Creating Mutations from Apache Spark

We can use the dataset API to form triples that can be loaded into Dgraph.

dfJoined.select(explode(array(
  concat(lit("_:C"), $"ChildCode", lit(" <naics.code> \""), $"ChildCode", lit("\" .")),
  concat(lit("_:C"), $"ChildCode", lit(" <naics.title> \""), $"childTitle", lit("\" .")),
  concat(lit("_:C"), $"ChildCode", lit(" <naics.parent> _:C"), $"NAICS_US_CODE", lit(" ."))
)).as("triple"))
  .where($"triple".isNotNull)
  .write
  .text("naicsConvertedTriples.txt")

The first few lines of the file are as follows. These mutations are then applied directly on Ratel.

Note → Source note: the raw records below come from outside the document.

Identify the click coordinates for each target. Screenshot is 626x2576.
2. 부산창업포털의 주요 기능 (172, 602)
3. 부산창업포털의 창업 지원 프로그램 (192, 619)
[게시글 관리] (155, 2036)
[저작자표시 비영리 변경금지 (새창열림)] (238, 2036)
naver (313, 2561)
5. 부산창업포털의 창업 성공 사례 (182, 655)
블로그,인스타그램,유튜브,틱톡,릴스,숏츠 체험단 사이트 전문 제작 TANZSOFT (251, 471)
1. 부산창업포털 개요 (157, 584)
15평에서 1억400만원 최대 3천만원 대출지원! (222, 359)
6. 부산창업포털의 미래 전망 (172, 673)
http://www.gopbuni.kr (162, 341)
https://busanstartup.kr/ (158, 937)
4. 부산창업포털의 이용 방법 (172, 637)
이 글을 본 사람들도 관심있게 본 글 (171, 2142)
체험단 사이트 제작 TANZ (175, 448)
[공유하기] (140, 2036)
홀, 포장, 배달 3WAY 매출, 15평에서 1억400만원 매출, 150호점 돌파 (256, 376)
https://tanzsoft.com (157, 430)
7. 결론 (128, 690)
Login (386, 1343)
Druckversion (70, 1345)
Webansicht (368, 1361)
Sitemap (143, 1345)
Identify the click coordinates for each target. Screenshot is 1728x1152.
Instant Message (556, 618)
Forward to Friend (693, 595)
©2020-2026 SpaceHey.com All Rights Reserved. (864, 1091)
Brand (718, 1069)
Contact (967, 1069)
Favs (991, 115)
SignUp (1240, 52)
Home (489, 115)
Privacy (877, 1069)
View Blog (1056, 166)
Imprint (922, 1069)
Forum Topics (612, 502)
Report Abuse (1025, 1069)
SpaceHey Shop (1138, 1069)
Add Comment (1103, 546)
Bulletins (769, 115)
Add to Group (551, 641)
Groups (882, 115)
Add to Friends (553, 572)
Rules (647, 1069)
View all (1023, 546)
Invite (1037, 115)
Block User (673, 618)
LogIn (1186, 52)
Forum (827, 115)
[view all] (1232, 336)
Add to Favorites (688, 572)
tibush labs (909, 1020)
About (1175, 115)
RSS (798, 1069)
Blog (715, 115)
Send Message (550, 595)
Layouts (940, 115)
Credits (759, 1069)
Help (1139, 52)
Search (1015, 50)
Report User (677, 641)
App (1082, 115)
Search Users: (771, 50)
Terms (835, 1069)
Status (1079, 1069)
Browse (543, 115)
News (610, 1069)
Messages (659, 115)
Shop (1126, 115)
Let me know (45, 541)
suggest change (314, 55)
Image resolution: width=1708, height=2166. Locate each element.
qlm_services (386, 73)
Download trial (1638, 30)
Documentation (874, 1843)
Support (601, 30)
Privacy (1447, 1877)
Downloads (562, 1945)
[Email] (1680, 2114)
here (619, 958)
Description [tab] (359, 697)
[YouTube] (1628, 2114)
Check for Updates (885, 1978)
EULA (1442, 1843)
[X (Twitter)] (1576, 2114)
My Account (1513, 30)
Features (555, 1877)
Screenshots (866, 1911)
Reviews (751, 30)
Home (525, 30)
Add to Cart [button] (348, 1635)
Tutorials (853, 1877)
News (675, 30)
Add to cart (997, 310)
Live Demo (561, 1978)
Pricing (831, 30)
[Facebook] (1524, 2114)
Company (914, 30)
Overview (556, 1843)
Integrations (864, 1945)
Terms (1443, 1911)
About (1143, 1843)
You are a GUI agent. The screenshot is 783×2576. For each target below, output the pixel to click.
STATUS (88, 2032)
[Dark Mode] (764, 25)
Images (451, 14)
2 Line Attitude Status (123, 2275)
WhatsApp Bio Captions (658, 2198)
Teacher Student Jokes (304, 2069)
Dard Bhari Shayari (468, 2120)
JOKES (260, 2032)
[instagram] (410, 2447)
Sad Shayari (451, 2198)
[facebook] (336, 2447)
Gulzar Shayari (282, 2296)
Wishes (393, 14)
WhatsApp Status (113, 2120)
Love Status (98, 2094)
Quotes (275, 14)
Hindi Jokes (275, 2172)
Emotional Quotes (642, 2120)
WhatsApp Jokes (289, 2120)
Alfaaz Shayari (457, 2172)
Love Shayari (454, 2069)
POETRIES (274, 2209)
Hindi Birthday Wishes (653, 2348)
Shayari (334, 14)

_:C111 <naics.code> "111" .
_:C111 <naics.title> "Crop Production" .
_:C111 <naics.parent> "_:C11" .

_:C1111 <naics.code> "1111" .
_:C1111 <naics.title> "Oilseed and Grain Farming" .
_:C1111 <naics.parent> "_:C111" .
...(truncated)

Import into Dgraph using Ratel

As mentioned above, we can apply the mutations directly into Dgraph via Ratel. A part of the query is shown below.

{
  set{
    _:C11 <naics.code> "11" .
    _:C11 <naics.title> "Agriculture, Forestry, Fishing and Hunting" .
    _:C11 <naics.parent> _:Cnull .
    _:C111 <naics.code> "111" .
    _:C111 <naics.title> "Crop Production" .
    _:C111 <naics.parent> _:C11 .
    _:C1111 <naics.code> "1111" .
    _:C1111 <naics.title> "Oilseed and Grain Farming" .
    _:C1111 <naics.parent> _:C111 .
    _:C11111 <naics.code> "11111" .
    _:C11111 <naics.title> "Soybean Farming" .
    …(truncated)…
  }
}

We have now transformed the source file and these triples can be uploaded into Dgraph! We can now move on and explore the created hierarchy in Dgraph.

Exploration in Dgraph

Viewing the Hierarchy

Let’s explore “Crop Production” categories via the following query.

{
  naics(func: eq(naics.title,"Fruit and Tree Nut Farming")) @recurse{
    naics.code
    name: naics.title
    child: ~naics.parent
  }
}

Summary

In this showcase, we saw how we can transform the NAICS hierarchy and load into Dgraph. Annotating your product database with the appropriate NAICS hierarchy node allows easier visibility and aids in several business processes, such as search, analytics, and so on.

Special thanks to @EnricoMi for his feedback for this showcase. Do checkout @EnricoMi’s spark data connector for Dgraph. This connector allows you to extract and load data from Dgraph directly into Apache Spark, and helps you execute deep analytics on Apache Spark.